Exercise goal |
Rewrite the records below with "computer-use agent" replaced by "screen assistant" everywhere it occurs. Leave every other part of the records unchanged.

(Items from a data source)
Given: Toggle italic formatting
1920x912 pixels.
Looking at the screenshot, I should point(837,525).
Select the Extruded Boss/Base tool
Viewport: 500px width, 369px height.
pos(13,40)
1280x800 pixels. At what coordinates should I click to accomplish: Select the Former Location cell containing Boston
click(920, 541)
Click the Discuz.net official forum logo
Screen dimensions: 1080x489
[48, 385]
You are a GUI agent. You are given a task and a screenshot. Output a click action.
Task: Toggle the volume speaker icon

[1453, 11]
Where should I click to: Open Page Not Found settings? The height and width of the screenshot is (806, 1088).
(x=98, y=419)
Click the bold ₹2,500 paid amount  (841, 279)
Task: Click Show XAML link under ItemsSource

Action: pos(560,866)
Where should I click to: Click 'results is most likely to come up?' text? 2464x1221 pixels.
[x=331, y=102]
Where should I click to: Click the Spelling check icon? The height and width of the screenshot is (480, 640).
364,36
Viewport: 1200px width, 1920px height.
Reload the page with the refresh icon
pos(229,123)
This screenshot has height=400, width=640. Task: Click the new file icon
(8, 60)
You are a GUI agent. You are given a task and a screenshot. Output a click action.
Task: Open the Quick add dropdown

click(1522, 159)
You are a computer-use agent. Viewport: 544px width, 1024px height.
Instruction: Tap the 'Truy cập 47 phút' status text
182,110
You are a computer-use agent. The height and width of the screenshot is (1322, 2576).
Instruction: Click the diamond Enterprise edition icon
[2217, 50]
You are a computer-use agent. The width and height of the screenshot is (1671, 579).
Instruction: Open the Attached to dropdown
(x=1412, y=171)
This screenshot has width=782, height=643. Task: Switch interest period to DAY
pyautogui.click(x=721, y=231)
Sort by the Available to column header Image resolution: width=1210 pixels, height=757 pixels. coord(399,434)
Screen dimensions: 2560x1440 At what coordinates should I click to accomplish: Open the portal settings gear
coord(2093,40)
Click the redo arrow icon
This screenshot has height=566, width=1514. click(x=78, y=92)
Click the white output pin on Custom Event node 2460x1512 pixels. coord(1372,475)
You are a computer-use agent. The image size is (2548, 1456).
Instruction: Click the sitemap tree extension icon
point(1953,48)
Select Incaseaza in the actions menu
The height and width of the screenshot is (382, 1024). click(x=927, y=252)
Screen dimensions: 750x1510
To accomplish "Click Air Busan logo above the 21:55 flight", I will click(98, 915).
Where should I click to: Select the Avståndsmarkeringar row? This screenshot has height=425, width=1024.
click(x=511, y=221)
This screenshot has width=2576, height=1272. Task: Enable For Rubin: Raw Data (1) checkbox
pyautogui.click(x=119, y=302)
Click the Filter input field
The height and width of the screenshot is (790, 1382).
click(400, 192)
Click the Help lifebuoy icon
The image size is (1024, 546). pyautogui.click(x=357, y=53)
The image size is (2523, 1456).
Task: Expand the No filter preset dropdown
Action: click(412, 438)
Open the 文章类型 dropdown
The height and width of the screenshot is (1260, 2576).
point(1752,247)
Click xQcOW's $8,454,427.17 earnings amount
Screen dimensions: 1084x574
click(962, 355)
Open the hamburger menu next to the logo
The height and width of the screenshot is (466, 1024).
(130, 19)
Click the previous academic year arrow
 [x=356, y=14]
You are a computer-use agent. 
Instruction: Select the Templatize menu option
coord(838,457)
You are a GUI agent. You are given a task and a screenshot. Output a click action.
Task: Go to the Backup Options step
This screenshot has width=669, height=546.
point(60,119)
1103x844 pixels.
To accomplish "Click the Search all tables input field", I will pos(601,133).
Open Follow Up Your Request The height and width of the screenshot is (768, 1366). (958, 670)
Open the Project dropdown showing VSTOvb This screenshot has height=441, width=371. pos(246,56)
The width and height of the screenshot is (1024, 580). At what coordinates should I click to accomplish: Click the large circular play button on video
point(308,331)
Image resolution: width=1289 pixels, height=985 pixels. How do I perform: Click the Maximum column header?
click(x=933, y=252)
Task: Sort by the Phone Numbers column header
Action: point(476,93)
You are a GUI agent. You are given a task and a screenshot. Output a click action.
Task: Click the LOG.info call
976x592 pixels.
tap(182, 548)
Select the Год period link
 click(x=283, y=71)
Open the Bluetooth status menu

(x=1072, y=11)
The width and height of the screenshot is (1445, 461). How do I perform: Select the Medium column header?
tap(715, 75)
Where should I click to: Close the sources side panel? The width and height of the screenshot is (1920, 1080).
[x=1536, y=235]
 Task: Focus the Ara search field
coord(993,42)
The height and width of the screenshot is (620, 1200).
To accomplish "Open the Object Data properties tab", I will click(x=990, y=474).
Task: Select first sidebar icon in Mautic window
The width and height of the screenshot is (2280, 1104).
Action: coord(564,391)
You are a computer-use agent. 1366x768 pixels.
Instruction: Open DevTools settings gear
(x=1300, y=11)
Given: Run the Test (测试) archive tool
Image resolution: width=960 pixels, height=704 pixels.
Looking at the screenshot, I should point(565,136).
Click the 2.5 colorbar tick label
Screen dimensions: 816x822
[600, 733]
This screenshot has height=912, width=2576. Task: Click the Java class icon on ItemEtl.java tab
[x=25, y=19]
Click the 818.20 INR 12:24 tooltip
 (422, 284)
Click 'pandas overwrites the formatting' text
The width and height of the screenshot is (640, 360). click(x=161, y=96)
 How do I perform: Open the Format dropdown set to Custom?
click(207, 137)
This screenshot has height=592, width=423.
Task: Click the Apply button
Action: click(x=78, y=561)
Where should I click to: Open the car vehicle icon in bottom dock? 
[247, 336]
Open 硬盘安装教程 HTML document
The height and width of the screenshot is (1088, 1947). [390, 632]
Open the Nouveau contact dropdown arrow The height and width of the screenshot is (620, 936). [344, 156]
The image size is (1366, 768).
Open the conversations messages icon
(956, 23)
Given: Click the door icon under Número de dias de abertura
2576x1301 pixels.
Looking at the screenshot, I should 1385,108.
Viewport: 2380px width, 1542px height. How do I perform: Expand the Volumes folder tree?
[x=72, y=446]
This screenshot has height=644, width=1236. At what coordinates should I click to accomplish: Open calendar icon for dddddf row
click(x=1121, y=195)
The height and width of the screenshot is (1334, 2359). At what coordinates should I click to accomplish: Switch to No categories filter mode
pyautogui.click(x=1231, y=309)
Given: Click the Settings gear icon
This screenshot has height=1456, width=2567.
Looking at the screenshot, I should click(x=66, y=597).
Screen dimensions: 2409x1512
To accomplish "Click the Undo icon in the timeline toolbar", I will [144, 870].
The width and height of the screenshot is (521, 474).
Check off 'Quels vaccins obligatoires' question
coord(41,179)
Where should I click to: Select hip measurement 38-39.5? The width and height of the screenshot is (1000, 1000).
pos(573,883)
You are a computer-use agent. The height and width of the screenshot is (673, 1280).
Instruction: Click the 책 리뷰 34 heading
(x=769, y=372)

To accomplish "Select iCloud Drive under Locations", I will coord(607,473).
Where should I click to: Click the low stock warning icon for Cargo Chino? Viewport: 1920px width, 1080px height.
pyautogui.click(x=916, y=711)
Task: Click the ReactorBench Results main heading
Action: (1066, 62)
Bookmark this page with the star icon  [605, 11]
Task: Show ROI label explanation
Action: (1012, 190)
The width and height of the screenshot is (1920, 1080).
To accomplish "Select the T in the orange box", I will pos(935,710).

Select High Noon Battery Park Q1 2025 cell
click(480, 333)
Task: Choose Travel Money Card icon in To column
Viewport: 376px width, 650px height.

Answer |
Given: Toggle italic formatting
1920x912 pixels.
Looking at the screenshot, I should point(837,525).
Select the Extruded Boss/Base tool
Viewport: 500px width, 369px height.
pos(13,40)
1280x800 pixels. At what coordinates should I click to accomplish: Select the Former Location cell containing Boston
click(920, 541)
Click the Discuz.net official forum logo
Screen dimensions: 1080x489
[48, 385]
You are a GUI agent. You are given a task and a screenshot. Output a click action.
Task: Toggle the volume speaker icon

[1453, 11]
Where should I click to: Open Page Not Found settings? The height and width of the screenshot is (806, 1088).
(x=98, y=419)
Click the bold ₹2,500 paid amount  (841, 279)
Task: Click Show XAML link under ItemsSource

Action: pos(560,866)
Where should I click to: Click 'results is most likely to come up?' text? 2464x1221 pixels.
[x=331, y=102]
Where should I click to: Click the Spelling check icon? The height and width of the screenshot is (480, 640).
364,36
Viewport: 1200px width, 1920px height.
Reload the page with the refresh icon
pos(229,123)
This screenshot has height=400, width=640. Task: Click the new file icon
(8, 60)
You are a GUI agent. You are given a task and a screenshot. Output a click action.
Task: Open the Quick add dropdown

click(1522, 159)
You are a screen assistant. Viewport: 544px width, 1024px height.
Instruction: Tap the 'Truy cập 47 phút' status text
182,110
You are a screen assistant. The height and width of the screenshot is (1322, 2576).
Instruction: Click the diamond Enterprise edition icon
[2217, 50]
You are a screen assistant. The width and height of the screenshot is (1671, 579).
Instruction: Open the Attached to dropdown
(x=1412, y=171)
This screenshot has width=782, height=643. Task: Switch interest period to DAY
pyautogui.click(x=721, y=231)
Sort by the Available to column header Image resolution: width=1210 pixels, height=757 pixels. coord(399,434)
Screen dimensions: 2560x1440 At what coordinates should I click to accomplish: Open the portal settings gear
coord(2093,40)
Click the redo arrow icon
This screenshot has height=566, width=1514. click(x=78, y=92)
Click the white output pin on Custom Event node 2460x1512 pixels. coord(1372,475)
You are a screen assistant. The image size is (2548, 1456).
Instruction: Click the sitemap tree extension icon
point(1953,48)
Select Incaseaza in the actions menu
The height and width of the screenshot is (382, 1024). click(x=927, y=252)
Screen dimensions: 750x1510
To accomplish "Click Air Busan logo above the 21:55 flight", I will click(98, 915).
Where should I click to: Select the Avståndsmarkeringar row? This screenshot has height=425, width=1024.
click(x=511, y=221)
This screenshot has width=2576, height=1272. Task: Enable For Rubin: Raw Data (1) checkbox
pyautogui.click(x=119, y=302)
Click the Filter input field
The height and width of the screenshot is (790, 1382).
click(400, 192)
Click the Help lifebuoy icon
The image size is (1024, 546). pyautogui.click(x=357, y=53)
The image size is (2523, 1456).
Task: Expand the No filter preset dropdown
Action: click(412, 438)
Open the 文章类型 dropdown
The height and width of the screenshot is (1260, 2576).
point(1752,247)
Click xQcOW's $8,454,427.17 earnings amount
Screen dimensions: 1084x574
click(962, 355)
Open the hamburger menu next to the logo
The height and width of the screenshot is (466, 1024).
(130, 19)
Click the previous academic year arrow
 [x=356, y=14]
You are a screen assistant. 
Instruction: Select the Templatize menu option
coord(838,457)
You are a GUI agent. You are given a task and a screenshot. Output a click action.
Task: Go to the Backup Options step
This screenshot has width=669, height=546.
point(60,119)
1103x844 pixels.
To accomplish "Click the Search all tables input field", I will pos(601,133).
Open Follow Up Your Request The height and width of the screenshot is (768, 1366). (958, 670)
Open the Project dropdown showing VSTOvb This screenshot has height=441, width=371. pos(246,56)
The width and height of the screenshot is (1024, 580). At what coordinates should I click to accomplish: Click the large circular play button on video
point(308,331)
Image resolution: width=1289 pixels, height=985 pixels. How do I perform: Click the Maximum column header?
click(x=933, y=252)
Task: Sort by the Phone Numbers column header
Action: point(476,93)
You are a GUI agent. You are given a task and a screenshot. Output a click action.
Task: Click the LOG.info call
976x592 pixels.
tap(182, 548)
Select the Год period link
 click(x=283, y=71)
Open the Bluetooth status menu

(x=1072, y=11)
The width and height of the screenshot is (1445, 461). How do I perform: Select the Medium column header?
tap(715, 75)
Where should I click to: Close the sources side panel? The width and height of the screenshot is (1920, 1080).
[x=1536, y=235]
 Task: Focus the Ara search field
coord(993,42)
The height and width of the screenshot is (620, 1200).
To accomplish "Open the Object Data properties tab", I will click(x=990, y=474).
Task: Select first sidebar icon in Mautic window
The width and height of the screenshot is (2280, 1104).
Action: coord(564,391)
You are a screen assistant. 1366x768 pixels.
Instruction: Open DevTools settings gear
(x=1300, y=11)
Given: Run the Test (测试) archive tool
Image resolution: width=960 pixels, height=704 pixels.
Looking at the screenshot, I should point(565,136).
Click the 2.5 colorbar tick label
Screen dimensions: 816x822
[600, 733]
This screenshot has height=912, width=2576. Task: Click the Java class icon on ItemEtl.java tab
[x=25, y=19]
Click the 818.20 INR 12:24 tooltip
 (422, 284)
Click 'pandas overwrites the formatting' text
The width and height of the screenshot is (640, 360). click(x=161, y=96)
 How do I perform: Open the Format dropdown set to Custom?
click(207, 137)
This screenshot has height=592, width=423.
Task: Click the Apply button
Action: click(x=78, y=561)
Where should I click to: Open the car vehicle icon in bottom dock? 
[247, 336]
Open 硬盘安装教程 HTML document
The height and width of the screenshot is (1088, 1947). [390, 632]
Open the Nouveau contact dropdown arrow The height and width of the screenshot is (620, 936). [344, 156]
The image size is (1366, 768).
Open the conversations messages icon
(956, 23)
Given: Click the door icon under Número de dias de abertura
2576x1301 pixels.
Looking at the screenshot, I should 1385,108.
Viewport: 2380px width, 1542px height. How do I perform: Expand the Volumes folder tree?
[x=72, y=446]
This screenshot has height=644, width=1236. At what coordinates should I click to accomplish: Open calendar icon for dddddf row
click(x=1121, y=195)
The height and width of the screenshot is (1334, 2359). At what coordinates should I click to accomplish: Switch to No categories filter mode
pyautogui.click(x=1231, y=309)
Given: Click the Settings gear icon
This screenshot has height=1456, width=2567.
Looking at the screenshot, I should click(x=66, y=597).
Screen dimensions: 2409x1512
To accomplish "Click the Undo icon in the timeline toolbar", I will [144, 870].
The width and height of the screenshot is (521, 474).
Check off 'Quels vaccins obligatoires' question
coord(41,179)
Where should I click to: Select hip measurement 38-39.5? The width and height of the screenshot is (1000, 1000).
pos(573,883)
You are a screen assistant. The height and width of the screenshot is (673, 1280).
Instruction: Click the 책 리뷰 34 heading
(x=769, y=372)

To accomplish "Select iCloud Drive under Locations", I will coord(607,473).
Where should I click to: Click the low stock warning icon for Cargo Chino? Viewport: 1920px width, 1080px height.
pyautogui.click(x=916, y=711)
Task: Click the ReactorBench Results main heading
Action: (1066, 62)
Bookmark this page with the star icon  [605, 11]
Task: Show ROI label explanation
Action: (1012, 190)
The width and height of the screenshot is (1920, 1080).
To accomplish "Select the T in the orange box", I will pos(935,710).

Select High Noon Battery Park Q1 2025 cell
click(480, 333)
Task: Choose Travel Money Card icon in To column
Viewport: 376px width, 650px height.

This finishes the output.